Mindestens zehn Mal musste ich heute diese abscheuliche singende Stoff-Osterente anhören, die jeden der mindestens zehn Kunden mit ihrem lächerlichen Gesang und ihren mechanischen Tanzbewegungen zwar in Entzücken zu versetzen vermochte, doch mir mit jedem mal etwas mehr Nerven frass. In der gewohnten Arbeitsroutine Zeit, um mir die folgenden Gedanken zu schenken:


Mechanisierung der Phantasie!
Jedes von sich aus tanzende, singende oder sprechende und wie von Zauberhand zum Leben erweckte Kinderspielzeug ist mehr als alles scheinbar Leblose dem Tod geweiht, herzlos, geistlos, charakterlos und humorlos, weil seine Mechanik ihm den wahren Charakter eines Spielzeugs austreibt, weil sie ihm jegliches spielerische Potential nimmt, das Potential in der kindlichen Phantasie jede denkbare - oder eben nicht nur denk- sondern auch eine nur vorstellbare- Gestalt anzunehmen, die das Kind in ein Spielzeug hinein zu zaubern vermag. Eine singende Ente wird nie zum Eroberer der Unterbettdecke-Welt, nie zum Sieger kindlicher Kriege und nie zum Entdecker ganz neuer Welten, sondern wird stetig dasselbe singende und damit nutzlose Gefiederding bleiben, das es darzustellen verpflichtet ist. Jedes solch "zum Leben erweckte" Spielzeug ist in höchstem Masse eine törichte kindliche Beleidigung!

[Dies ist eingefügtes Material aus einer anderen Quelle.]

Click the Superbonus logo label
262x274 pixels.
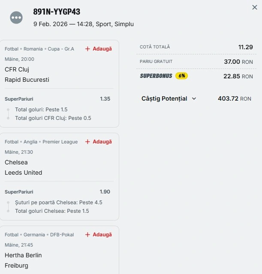[156, 76]
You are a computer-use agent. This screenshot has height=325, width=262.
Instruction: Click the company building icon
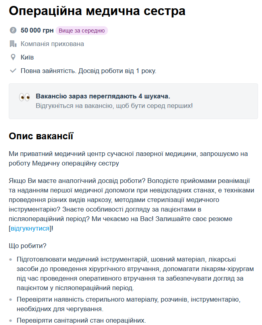13,44
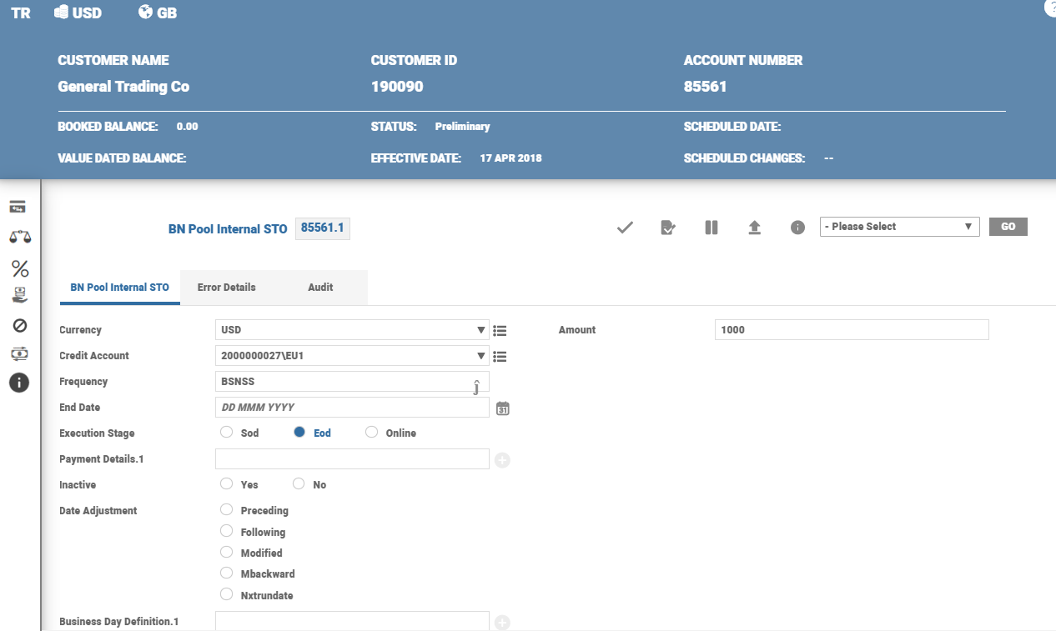Image resolution: width=1056 pixels, height=631 pixels.
Task: Click the percent icon in sidebar
Action: pyautogui.click(x=19, y=268)
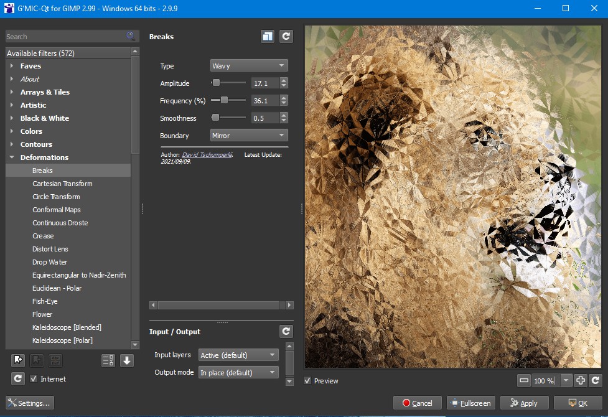
Task: Zoom out of the preview with minus
Action: pyautogui.click(x=524, y=380)
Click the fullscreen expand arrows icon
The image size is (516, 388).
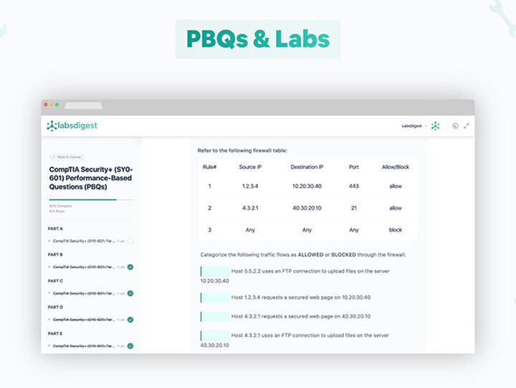tap(467, 126)
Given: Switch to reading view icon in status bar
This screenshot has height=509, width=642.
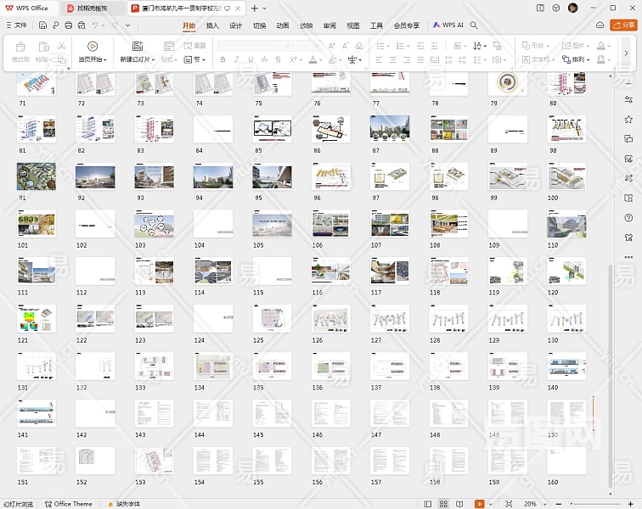Looking at the screenshot, I should 460,504.
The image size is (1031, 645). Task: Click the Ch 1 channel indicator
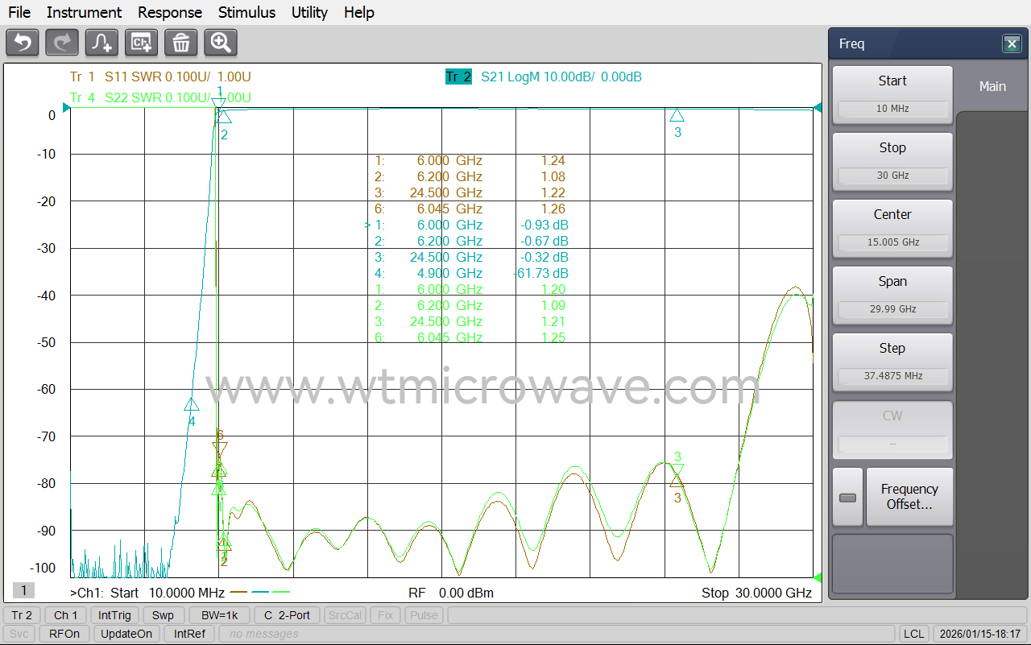pyautogui.click(x=64, y=614)
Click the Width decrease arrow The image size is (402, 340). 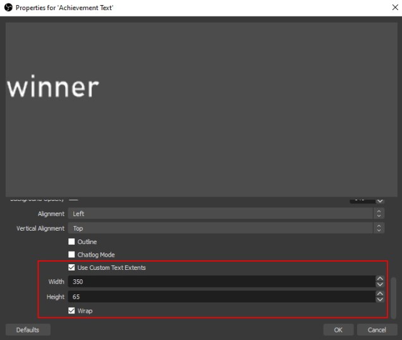tap(379, 284)
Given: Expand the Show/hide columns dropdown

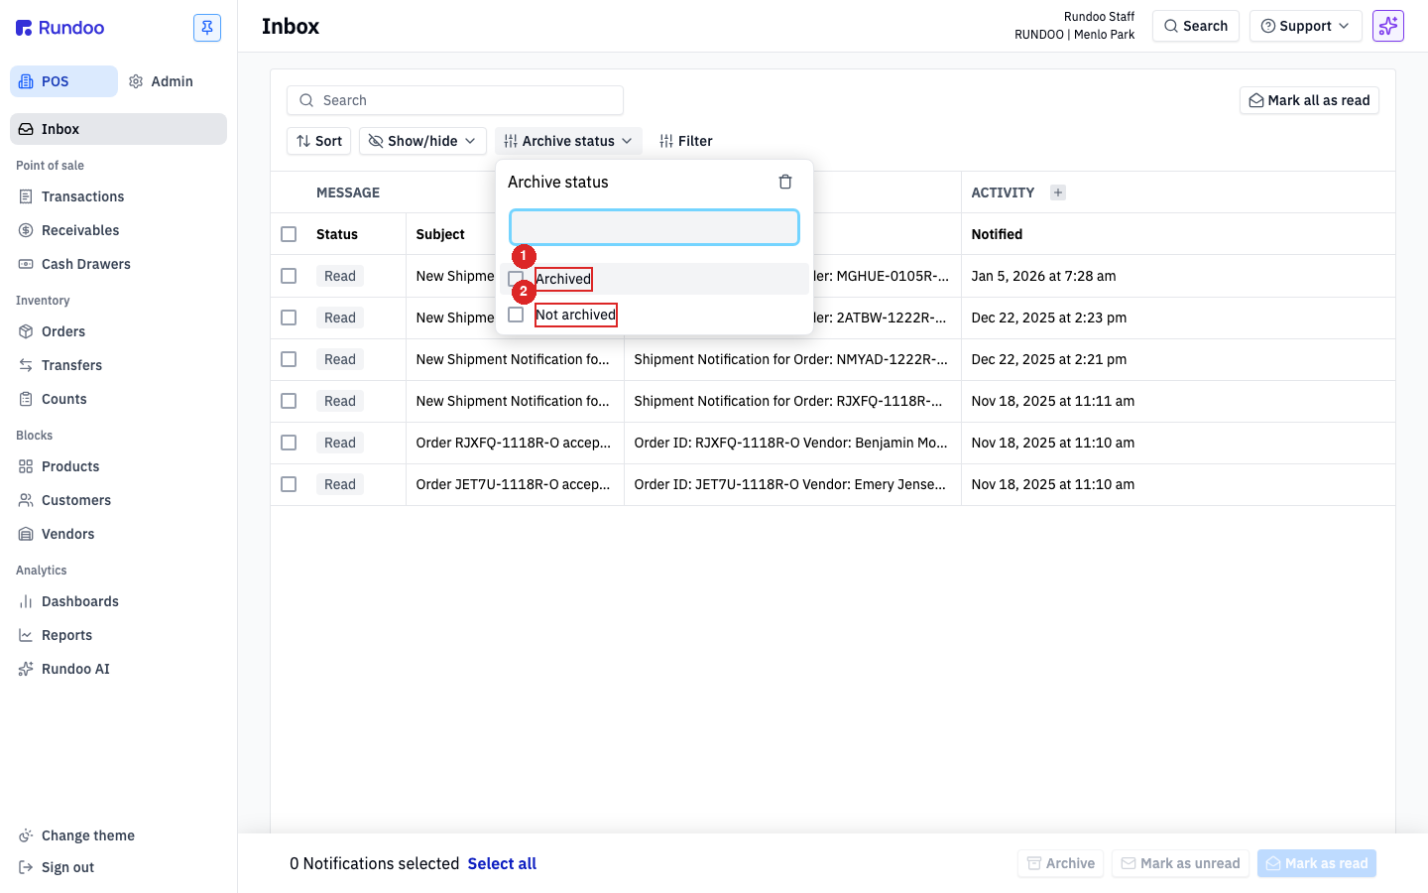Looking at the screenshot, I should pyautogui.click(x=422, y=141).
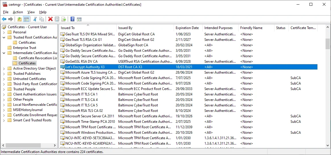Sort by Expiration Date column header
The image size is (331, 155).
point(187,28)
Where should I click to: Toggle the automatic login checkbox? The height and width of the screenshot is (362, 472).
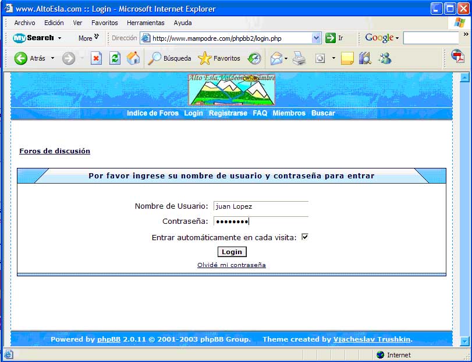point(304,237)
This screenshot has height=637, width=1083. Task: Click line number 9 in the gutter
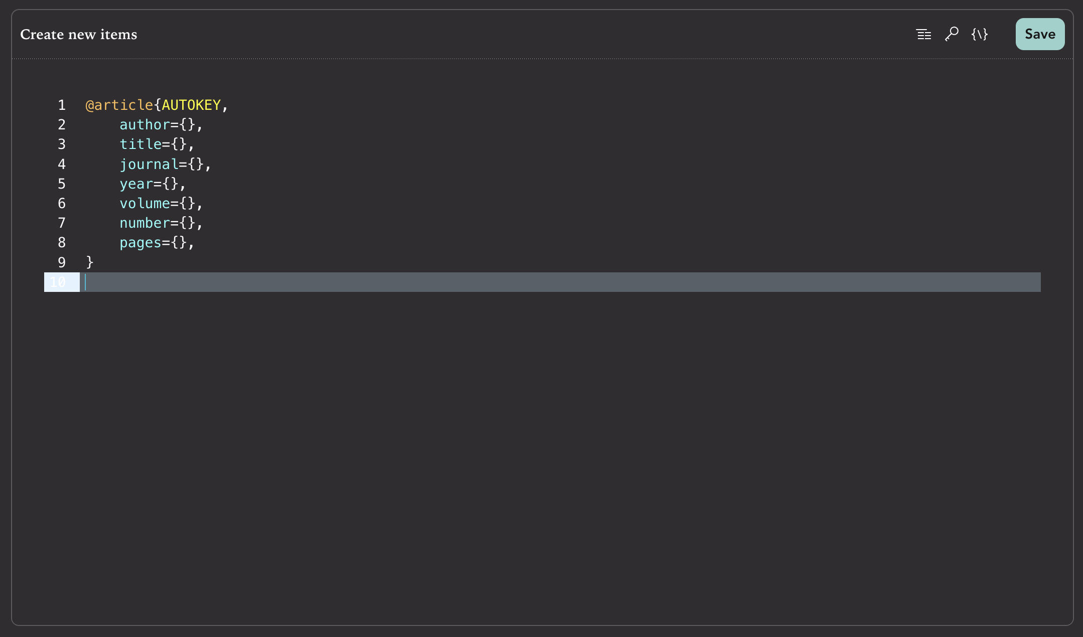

Wen verwundert es da noch, dass die Drittklässler einer Freundin in ihren Aufsätzen mit dem Titel "mein Phantasieplanet" es gerade mal noch schaffen auf einem ganzen Planeten unbegrenzter Träume die Simpsons zu wahrem Leben zu erwecken, sich ein Haus zu bauen und dieses rundum mit Blumen zu bepflanzen! Ein grosses Pfui auf die Kommerzialisierung der Phantasie!

Es war nachts um drei im Zug, aus Zuständen flüchtend, die mir das gerade verlassene Rohstofflager als menschliche Wiederaufbereitungsanlage für den Rohstoff Mensch verkaufen wollten, als ich mich seit langem wieder einmal an die Frage wagte, wie wohl eine Welt aussehen würde, die in mir keine solche Zustände hervorriefe. Mein einziger nicht wahnsinnig phantasievoller Beschluss war, dass in dieser Welt die Menschen um diese Zeit sicherlich keine Züge bräuchten, sondern schliefen.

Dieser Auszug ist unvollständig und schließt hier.